Starting with the line containing "Pte de la Constitución 2013 (207, 362)" and going on through the line containing "Pico Monsacro (192, 608)", return the lines of the data below exactly, and only those.

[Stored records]
★ ★ ★ ★

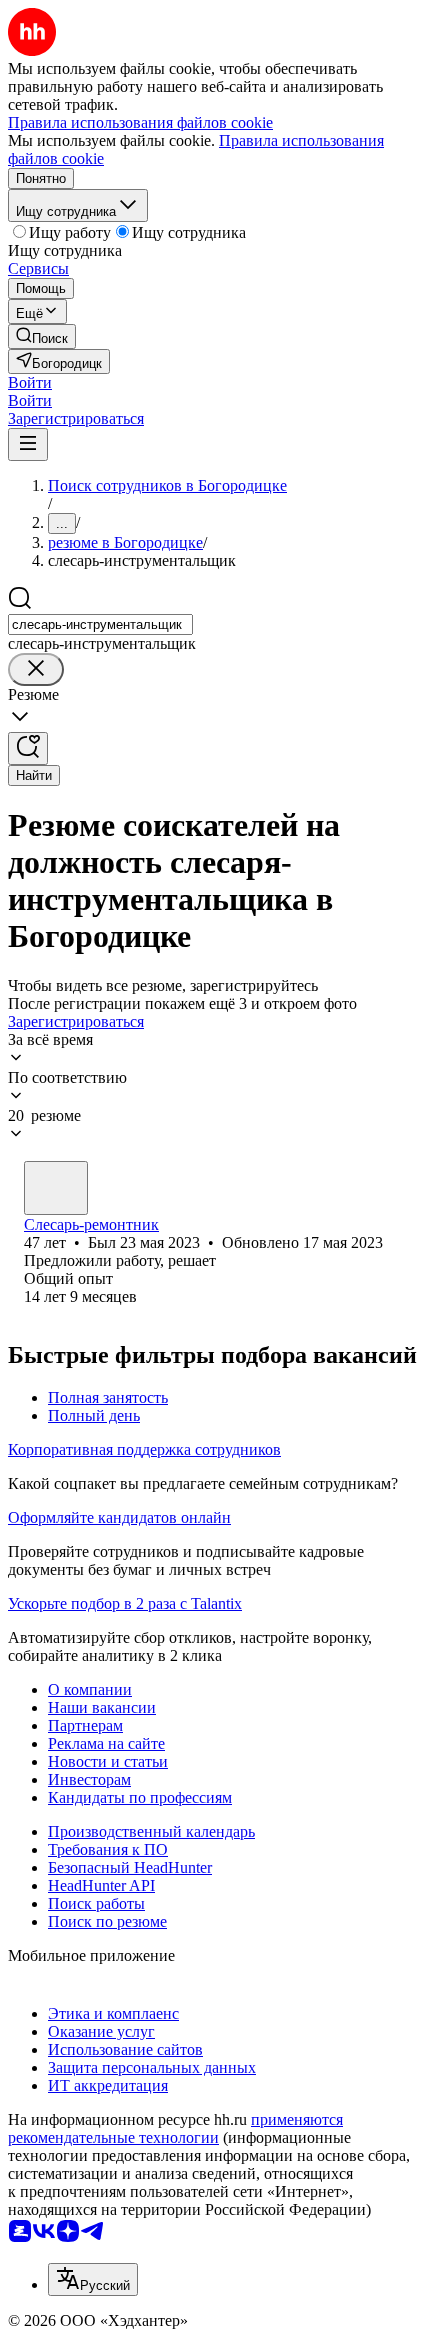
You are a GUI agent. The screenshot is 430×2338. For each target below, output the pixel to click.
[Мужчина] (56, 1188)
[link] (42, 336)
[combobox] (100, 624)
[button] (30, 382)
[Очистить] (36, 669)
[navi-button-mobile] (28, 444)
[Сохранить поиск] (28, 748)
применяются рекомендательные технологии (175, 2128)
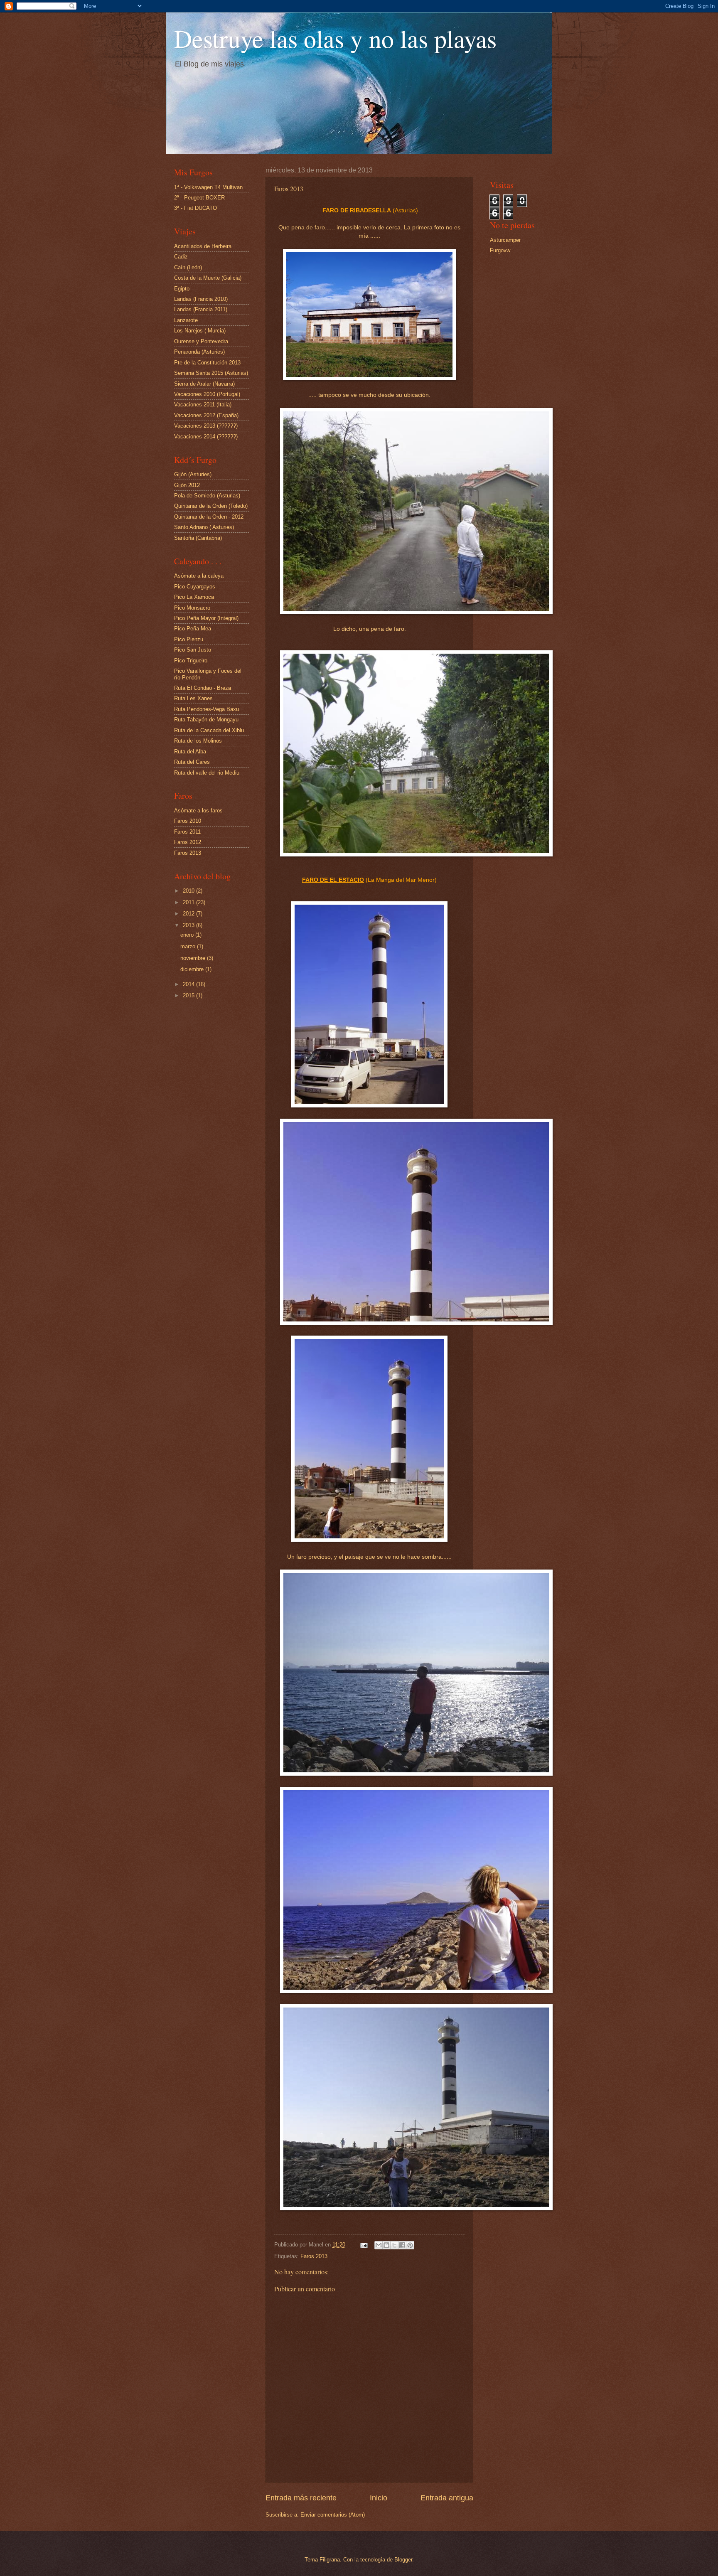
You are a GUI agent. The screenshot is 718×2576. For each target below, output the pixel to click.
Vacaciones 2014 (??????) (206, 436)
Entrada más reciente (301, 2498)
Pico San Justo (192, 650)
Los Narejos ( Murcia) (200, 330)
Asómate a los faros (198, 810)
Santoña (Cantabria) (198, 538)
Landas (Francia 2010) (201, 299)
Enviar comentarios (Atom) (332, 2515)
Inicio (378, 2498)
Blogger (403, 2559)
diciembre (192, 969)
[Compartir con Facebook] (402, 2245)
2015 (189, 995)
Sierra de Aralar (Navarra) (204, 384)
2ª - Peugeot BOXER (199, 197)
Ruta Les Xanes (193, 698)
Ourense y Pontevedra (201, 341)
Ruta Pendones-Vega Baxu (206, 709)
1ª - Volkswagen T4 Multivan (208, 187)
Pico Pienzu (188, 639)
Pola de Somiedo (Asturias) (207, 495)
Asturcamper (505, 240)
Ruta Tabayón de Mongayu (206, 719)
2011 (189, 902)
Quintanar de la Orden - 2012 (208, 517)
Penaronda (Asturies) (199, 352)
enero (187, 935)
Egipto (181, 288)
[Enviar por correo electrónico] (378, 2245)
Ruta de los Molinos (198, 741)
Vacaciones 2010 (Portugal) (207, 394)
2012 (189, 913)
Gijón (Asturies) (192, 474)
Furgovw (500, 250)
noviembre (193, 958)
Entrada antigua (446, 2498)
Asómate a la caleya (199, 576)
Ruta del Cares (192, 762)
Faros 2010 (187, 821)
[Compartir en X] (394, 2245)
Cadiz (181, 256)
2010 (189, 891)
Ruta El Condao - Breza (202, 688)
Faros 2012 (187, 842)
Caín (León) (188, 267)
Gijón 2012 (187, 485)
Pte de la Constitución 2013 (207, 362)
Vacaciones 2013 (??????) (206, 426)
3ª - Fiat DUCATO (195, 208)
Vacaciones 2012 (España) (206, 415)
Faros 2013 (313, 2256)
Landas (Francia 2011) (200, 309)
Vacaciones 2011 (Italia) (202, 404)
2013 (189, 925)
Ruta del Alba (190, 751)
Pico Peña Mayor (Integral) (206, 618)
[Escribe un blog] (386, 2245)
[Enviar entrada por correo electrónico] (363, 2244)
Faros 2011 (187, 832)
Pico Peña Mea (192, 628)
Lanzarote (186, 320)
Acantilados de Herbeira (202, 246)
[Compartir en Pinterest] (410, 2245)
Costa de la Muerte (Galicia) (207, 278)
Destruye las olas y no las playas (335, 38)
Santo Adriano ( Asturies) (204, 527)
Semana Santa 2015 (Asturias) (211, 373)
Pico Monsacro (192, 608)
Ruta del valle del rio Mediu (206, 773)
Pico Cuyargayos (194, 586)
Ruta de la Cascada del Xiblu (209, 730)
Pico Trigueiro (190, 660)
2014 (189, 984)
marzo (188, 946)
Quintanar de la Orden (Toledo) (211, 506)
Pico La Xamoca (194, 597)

★ ★ ★ ★

**Completed task**
Pte de la Constitución 2013 (207, 362)
Vacaciones 2013 (??????) (206, 426)
3ª - Fiat DUCATO (195, 208)
Vacaciones 2012 (España) (206, 415)
Faros 2013 (313, 2256)
Landas (Francia 2011) (200, 309)
Vacaciones 2011 (Italia) (202, 404)
2013 (189, 925)
Ruta del Alba (190, 751)
Pico Peña Mayor (Integral) (206, 618)
[Escribe un blog] (386, 2245)
[Enviar entrada por correo electrónico] (363, 2244)
Faros 2011 (187, 832)
Pico Peña Mea (192, 628)
Lanzarote (186, 320)
Acantilados de Herbeira (202, 246)
[Compartir en Pinterest] (410, 2245)
Costa de la Muerte (Galicia) (207, 278)
Destruye las olas y no las playas (335, 38)
Santo Adriano ( Asturies) (204, 527)
Semana Santa 2015 (Asturias) (211, 373)
Pico Monsacro (192, 608)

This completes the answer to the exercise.